In IAE we took into consideration an inconvenient format of Domain Modelling Language and we proposed its XML representation with all supplements attributes of proposed extended simulation framework - called XDML. Creation of XDML language gave many processing possibilities. IAE framework using JAXB techniques and implemented translation methods creates one model (XDML) from other modelling languages: system infrastructure from SDL (System Description Language, and task interaction from WS-CDL (WebServices Choreography Description Language, This XDML model is visualized showing the structure of the network and it's element (Figure 10). Each network element has several functional parameters and user can graphically edit this information. In proposed framework user is able to put its own variables and attributes based on XDML specification or use extend models (i.e. consumption model, operational configuration model) to simplified its work.

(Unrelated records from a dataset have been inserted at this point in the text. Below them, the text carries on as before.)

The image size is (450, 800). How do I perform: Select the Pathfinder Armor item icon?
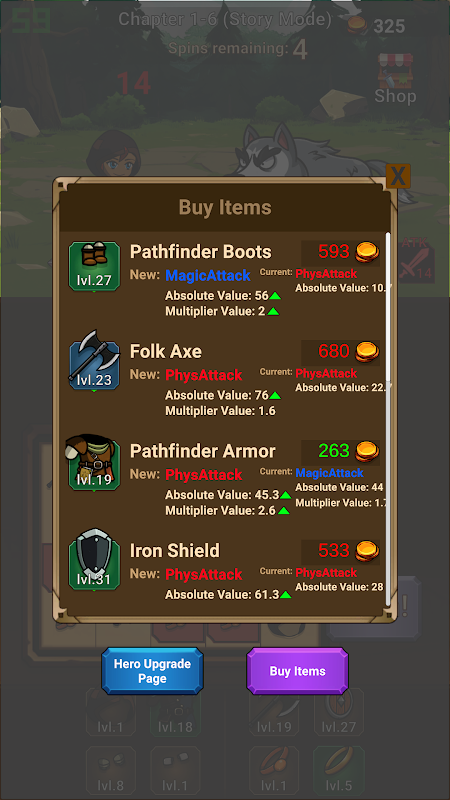click(x=93, y=463)
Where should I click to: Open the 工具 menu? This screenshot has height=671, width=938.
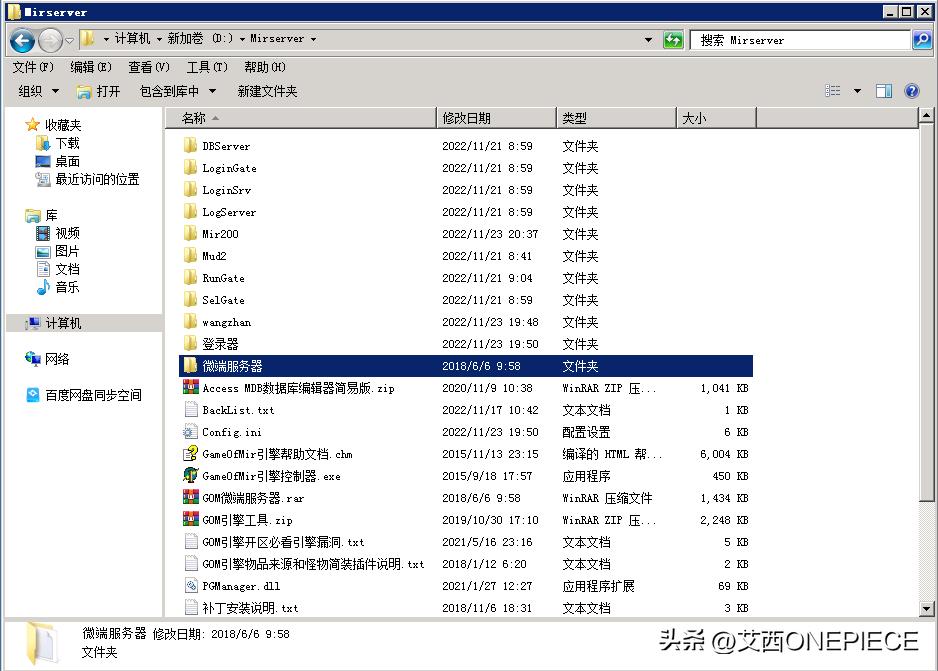click(x=205, y=67)
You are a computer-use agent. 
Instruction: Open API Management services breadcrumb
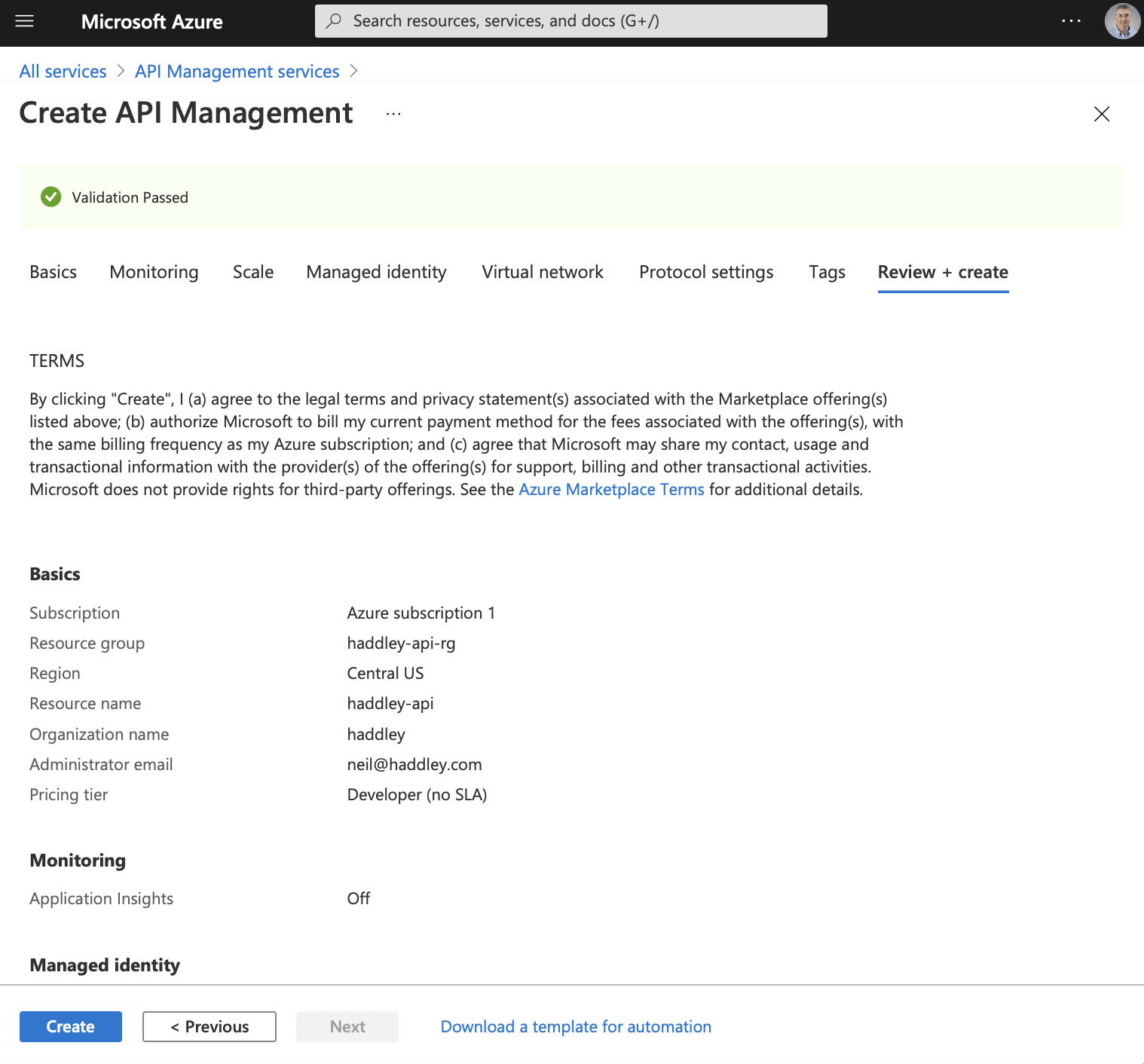point(237,72)
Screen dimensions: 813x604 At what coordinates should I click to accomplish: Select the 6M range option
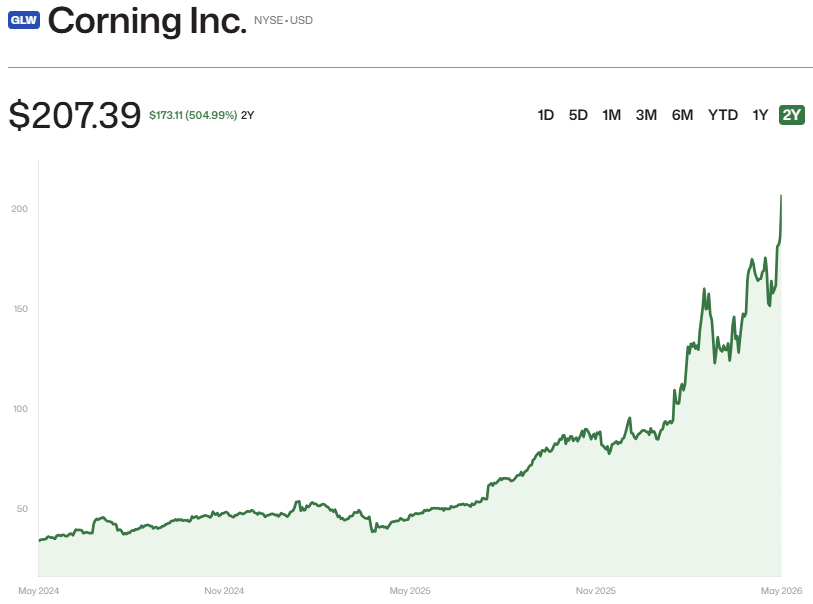pyautogui.click(x=682, y=115)
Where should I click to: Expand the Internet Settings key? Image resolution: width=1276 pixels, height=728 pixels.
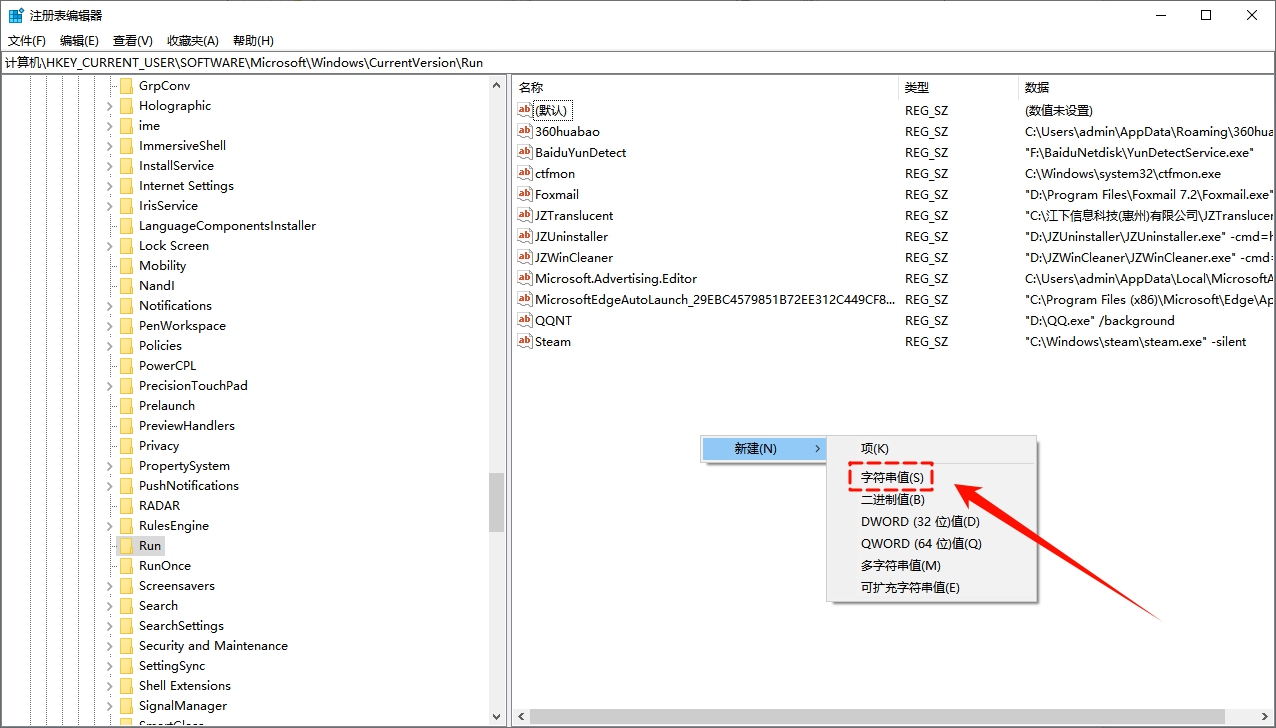(x=111, y=186)
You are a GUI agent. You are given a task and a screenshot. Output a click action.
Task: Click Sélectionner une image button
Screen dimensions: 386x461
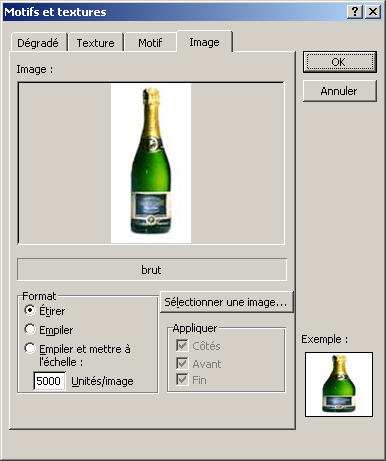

After setting up all parameters of network elements and service components the user is able to perform simulation. It is done by transforming XDML into DML. The resulting DML file is then simulated. Simulation is integrated into IAE since both tools are developed in Java therefore user can see on the screen text output from the simulator on-line. The results from simulation (output file from simulator) are caught by IAE and response time to user requests is calculated and displayed.

Figure 10.

Integrated Analysis Environment - screenshot.


6. Conclusion

We have presented a simulation approach to functional analysis of complex information systems. Developed simulation software allows to analyze the effectiveness (understood in given exemplar as a the response time to a client request) of a given configuration of computer system. Changes in a host performance or in a number of clients can be easily verified. Also, some economic analysis could be done following the idea presented in (Walkowiak & Mazurkiewicz, 2005). The implementation of CIS simulator done based on SSF allows to apply in a simple and fast way changes in the CIS model. Also the time performance of SSF kernel results in a very effective simulator of CIS.

We are now working on implementing other load balancing algorithms what should allow to analyze a wider range of enterprise information systems and compare different load balancing algorithms.

We also plan to extend the model and simulator to include the reliability model of technical infrastructure components. It should allow to measure the availability of a business service in a function of functional and reliability parameters of information systems components.